There were 135,742 UK members in 1926.

According to the 1928 Blue Book of rituals, the Worthy Patriarch told new members at initiation that 'While we rejoice at our own deliverance, let us remember that the world has claims upon us. Intemperance is peculiarly a social evil. We therefore resist its terrible power by a social and fraternal combination. We join hand in hand, and heart to heart in this Institution, to protect ourselves and meet a common foe with the victorious power of organisation'.

Under the revised 1979 Rules, the Platform of the Society included the wearing of Regalia by all officers while conducting business as ‘an essential matter to be enforced in all branches’.
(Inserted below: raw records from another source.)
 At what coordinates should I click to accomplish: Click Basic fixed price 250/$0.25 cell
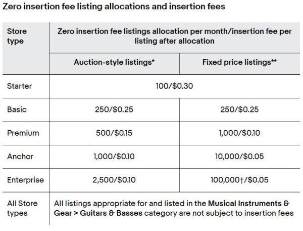[x=239, y=109]
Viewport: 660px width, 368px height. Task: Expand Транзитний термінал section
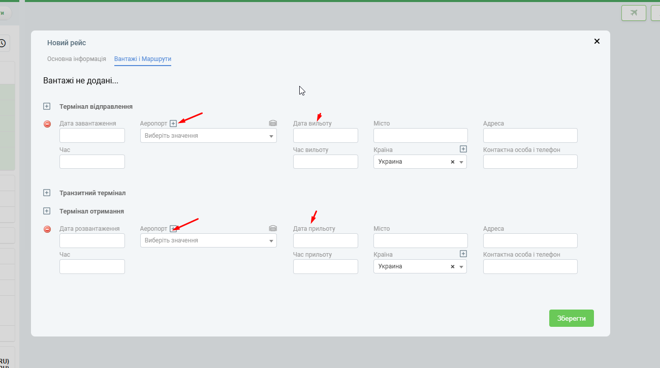click(x=47, y=193)
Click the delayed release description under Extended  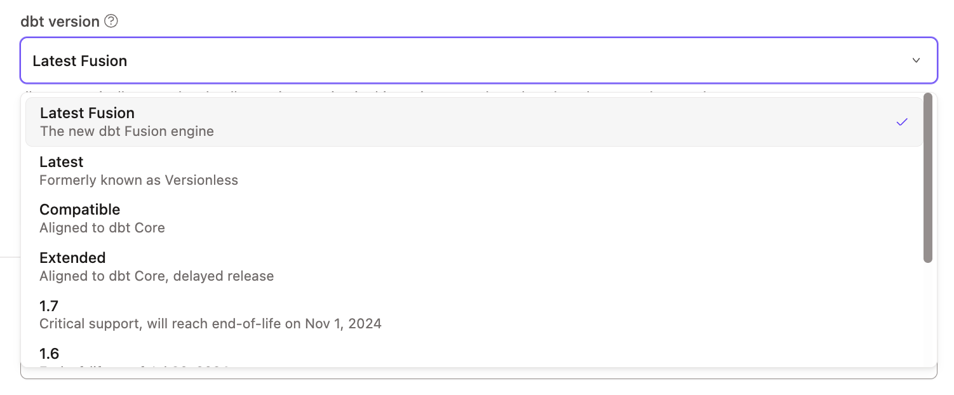point(156,276)
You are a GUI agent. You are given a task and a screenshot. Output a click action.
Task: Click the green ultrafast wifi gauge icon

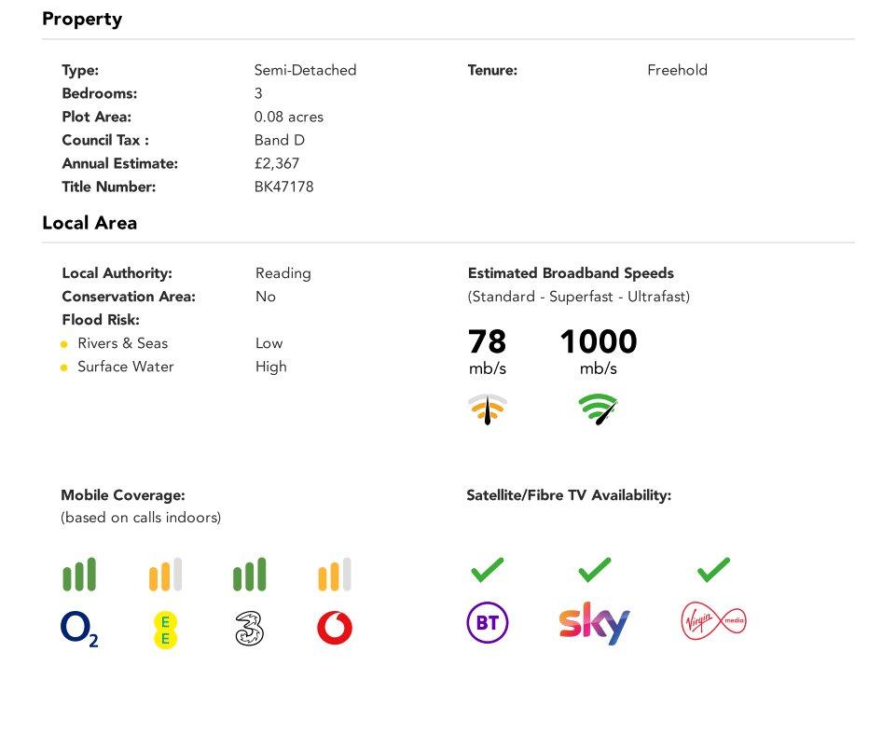click(x=599, y=409)
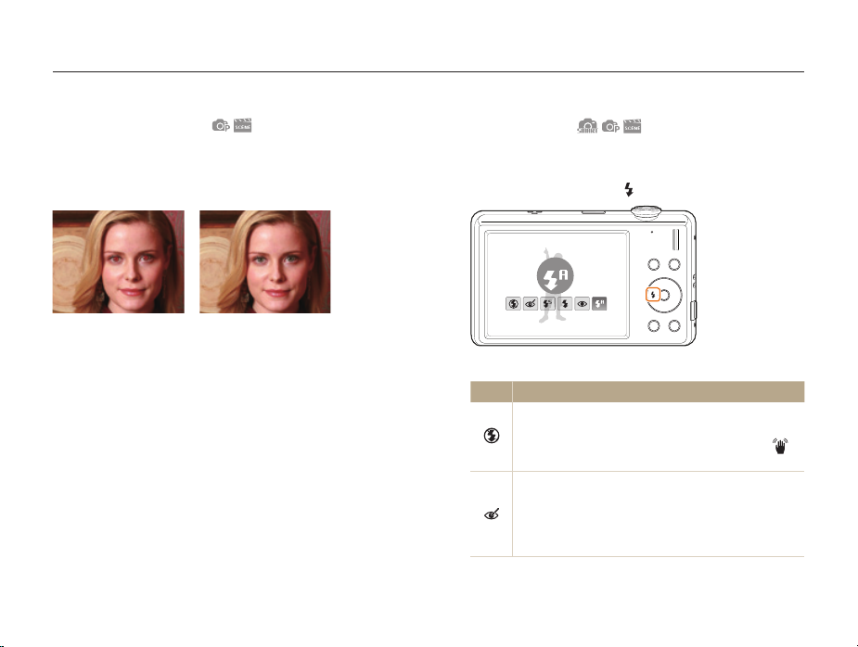Click the Smart Auto mode icon
Image resolution: width=858 pixels, height=647 pixels.
[x=587, y=126]
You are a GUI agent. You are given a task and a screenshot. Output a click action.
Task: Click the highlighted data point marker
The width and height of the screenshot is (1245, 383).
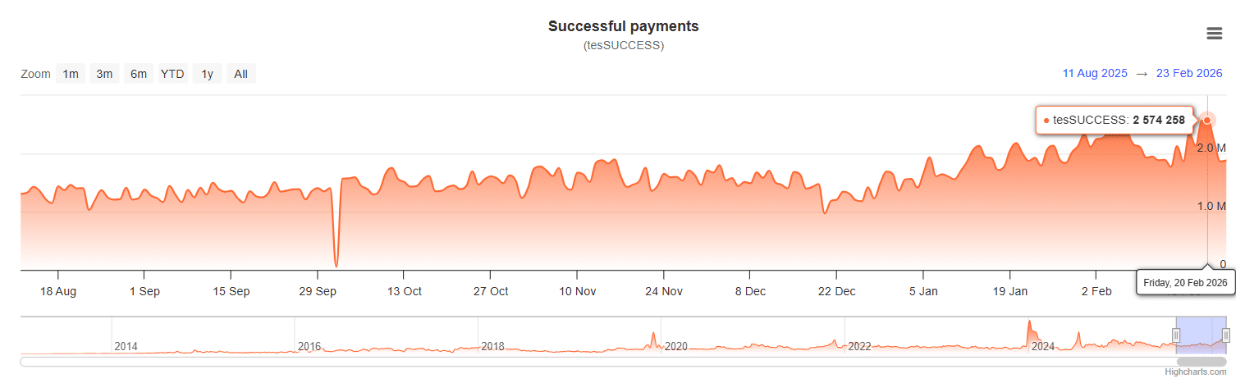1207,121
The arcane ceremonies, the wearing of regalia, and the use of ritual, were modernised under the revised rules of 2000.

After 2012, the society ceased the provision of life insurance, savings plans, etc., but continued its social, fraternal and educational activities. The society was voluntarily dissolved in 2019.

As of 08/08/22, there is an archived copy of the 2015 UK Sons of Temperance website online here https://web.archive.org/web/20150223024735/http://sonsoftemperance.info/index.htm

== Australia ==
The Order was established in the then colony of New South Wales by a Dr Hobbs, Baptist minister. In 1868, a National Division was established, with Bro George Lucas as first Most Worthy Patriarch (MWP). Over the years they agitated on issues around temperance, and set up a Friendly Society. The Friendly Society now appears to have ceased. At present, they are concentrating on education and furthering the temperance cause. As a teetotal society, they are continuing, and will be enhancing, their social, fraternal and educational activities.

A jubilee group portrait order of Sons of Temperance Corio branch (Geelong). The hall of the Sons of Temperance, with the date 1878, is in the background.

== New Zealand ==
In Dunedin, on 8 February 1871, W.D. McBride, Alexander Rennie, Thomas Sinclair, William Henderson, Robert Bacon, Henry Sears, and John Adams organised an inaugural meeting of the first Sons and Daughters of Temperance Lodge in New Zealand. The Australian chapter of the Sons of Temperance granted their charter. By the end of the year, they had recruited thirty new members.

By 1887, a New Zealand Grand Division was established, granting a charter to a new lodge in Wellington. A Lodge's main role was to provide for members in times of illness and death. There were separate funds to support widows and orphans, and a Lodge would pay for a member's funeral coffin, plot, and headstone.